When Mupuya’s parents both lost their jobs, Mupuya realised he would be forced to leave school as they would no longer be able to afford it. So he decided to ‘face the world alone’ and find a way to fulfill his own dreams by making money himself.

Then, the government of Uganda announced that they were going to ban plastic bags in order to curb environmental damage, and teenage visionary Mupuya saw his chance to make some money – he decided to launch a paper bag production company!

“I conducted a feasibility study, market research around retail shops, kiosks, supermarkets around Kampala and discovered there is need and potential market for paper bags.”

From teen entrepreneur to paper bag king

Clever young Mupuya worked out that he would need a capital of 36,000 Ugandan shillings ($14). So how to raise this money when he had nothing? First he collected plastic bottled for a week and sold 70 kilos worth for $11. Then, he loaned $3 from his supportive school teacher and began making paper carrier bags for sale.

Since those early beginnings, he has grown his business in the first registered Ugandan paper bag manufacturer, Youth Entrepreneurial Link Investments (YELI) and at the tender age of 21 employs 16 people and produces up to 20,000 paper bags each week.

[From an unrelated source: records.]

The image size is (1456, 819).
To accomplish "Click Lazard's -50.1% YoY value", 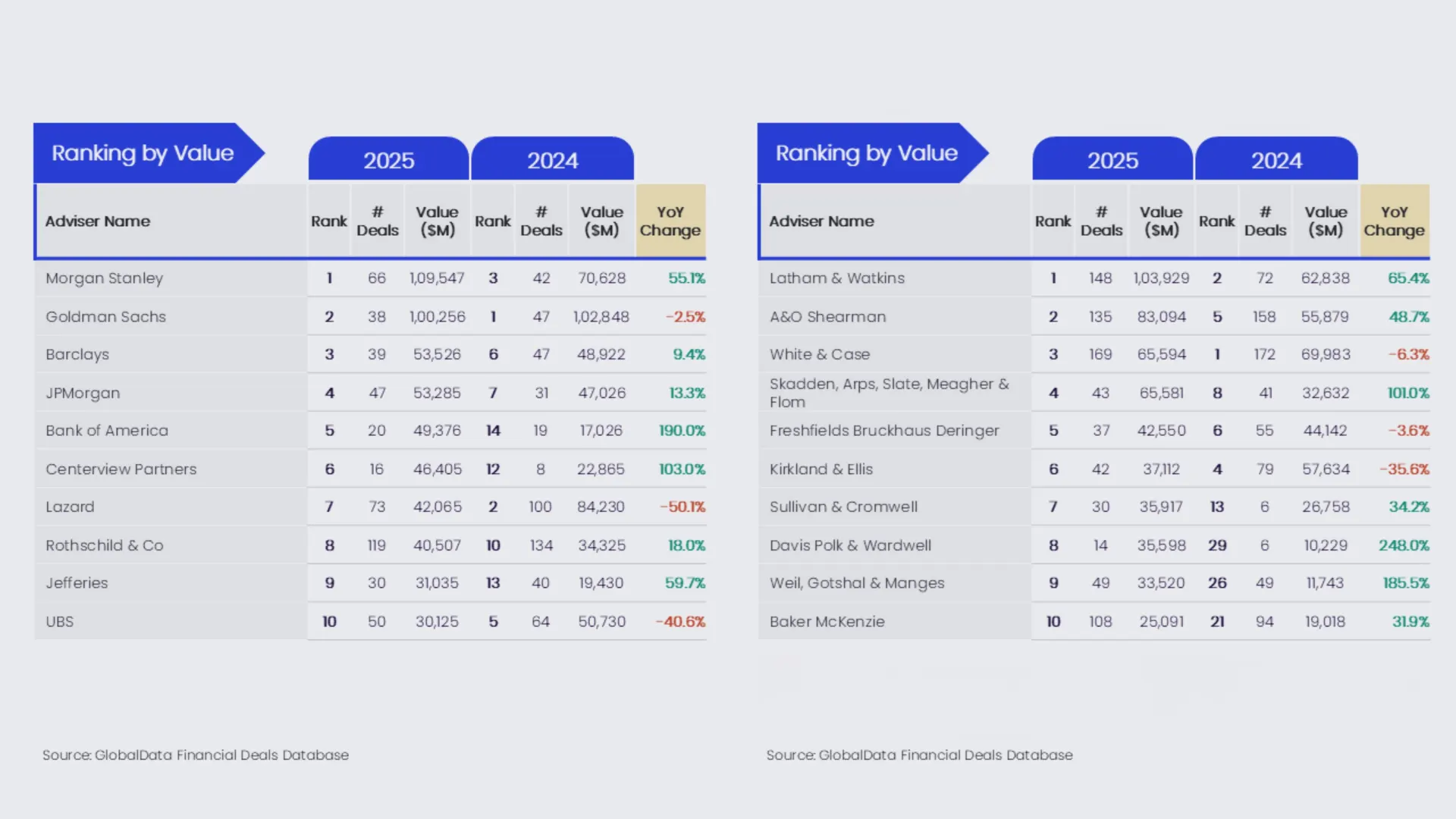I will click(682, 507).
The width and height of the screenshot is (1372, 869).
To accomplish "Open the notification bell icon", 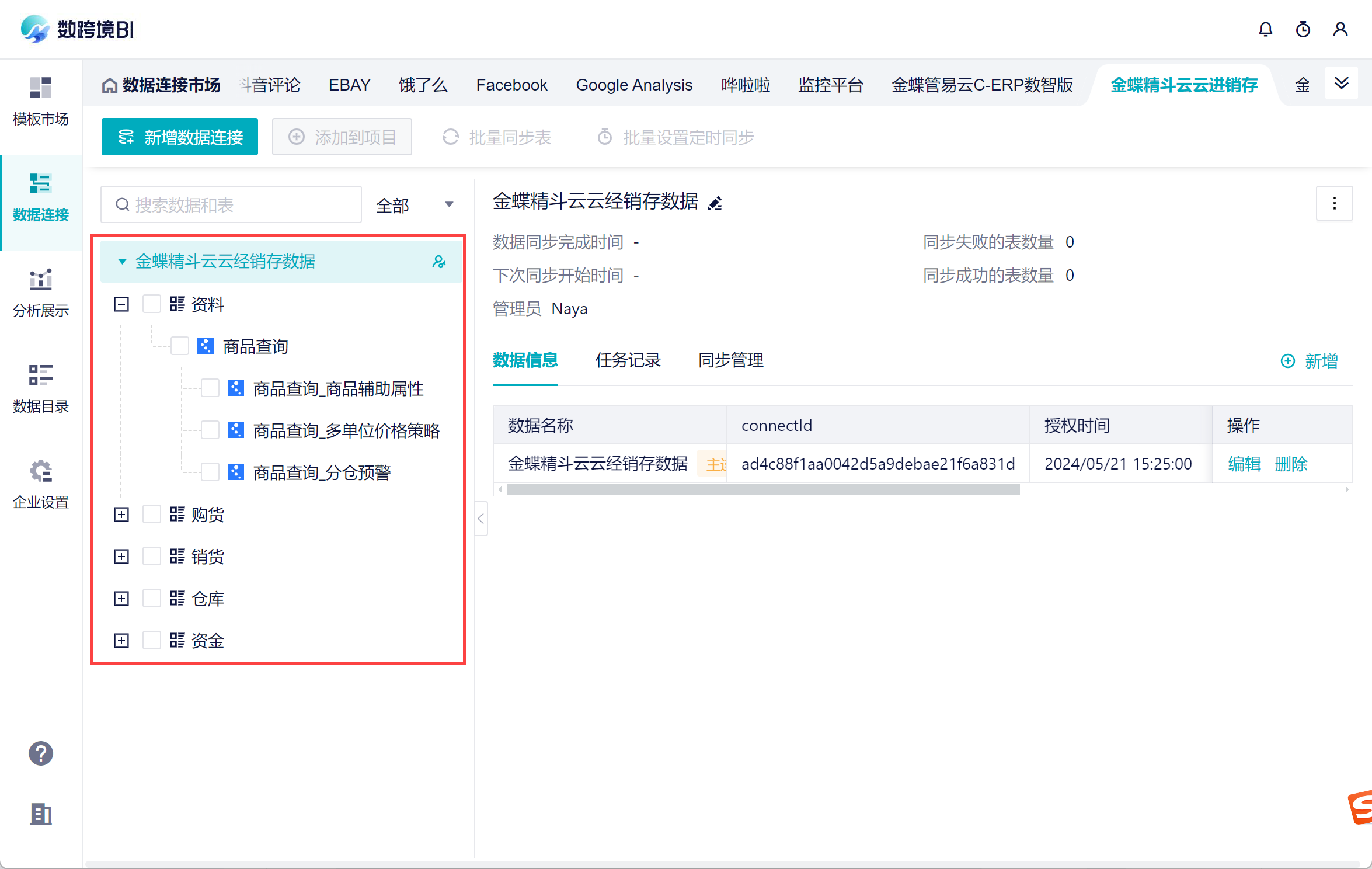I will 1265,29.
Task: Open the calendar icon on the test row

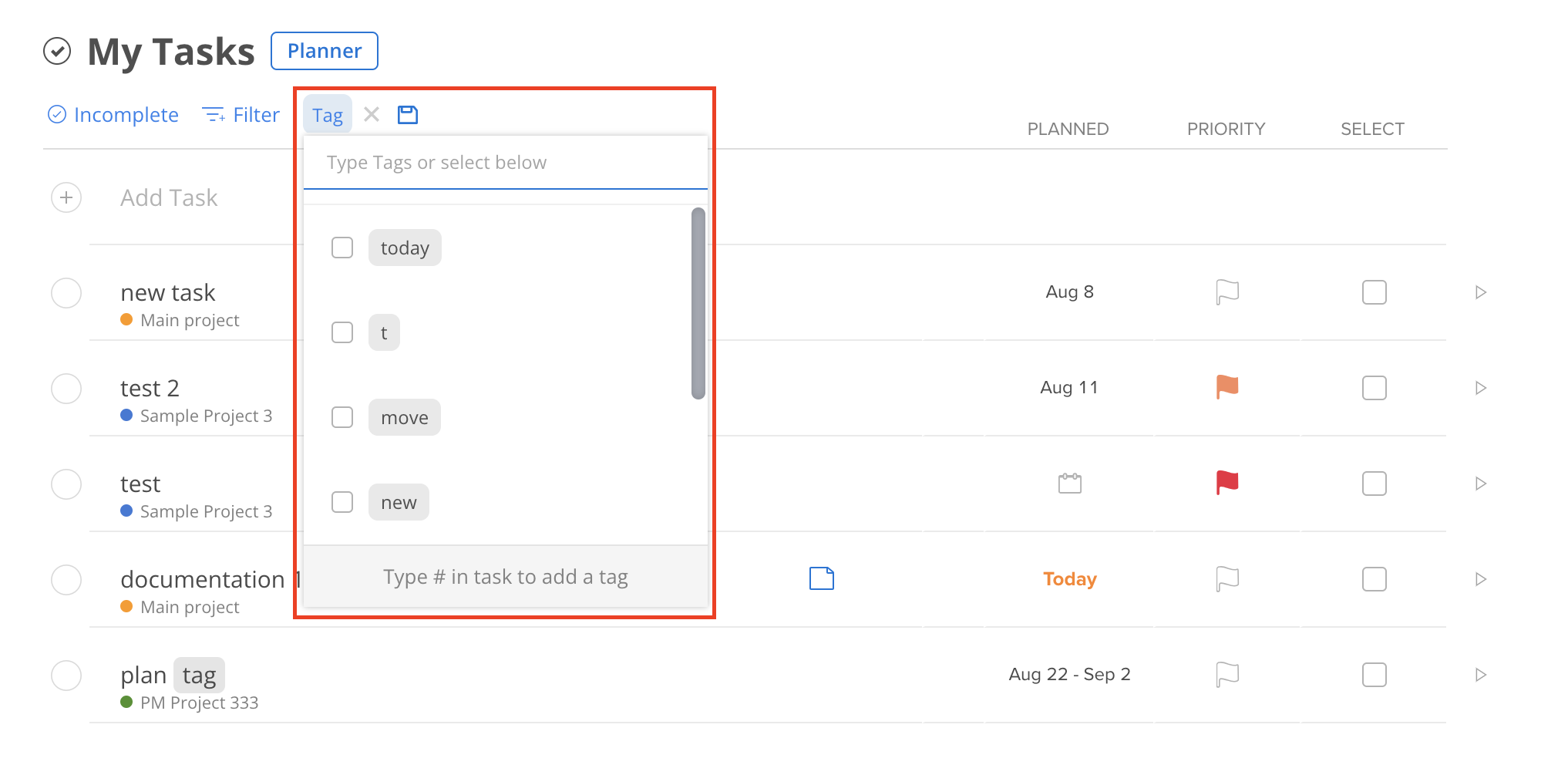Action: pos(1068,483)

He supplies bags to most types of businesses, including retail, restaurants, even medical centres and can count big multinationals as clients, like Samsung , having made 1,000 niche bags for its local branches.

“Right now I have 72 clients,” says Mupuya. “Ninety per cent of our clients always come back.”

In 2012, Mupuya won the $30,000 Anzisha Prize saying, “The awards I have won give me courage to push on with my business,” says the young entrepreneur. “It shows to me how I am doing the right thing and it helps me define the impact am creating.”

Mupuya has now set his sights further into the future and plans to build a recycling centre.

“A paper bag is eco-friendly, it can easily decompose,” he says. “But plastic bags take too long, so that is the difference.”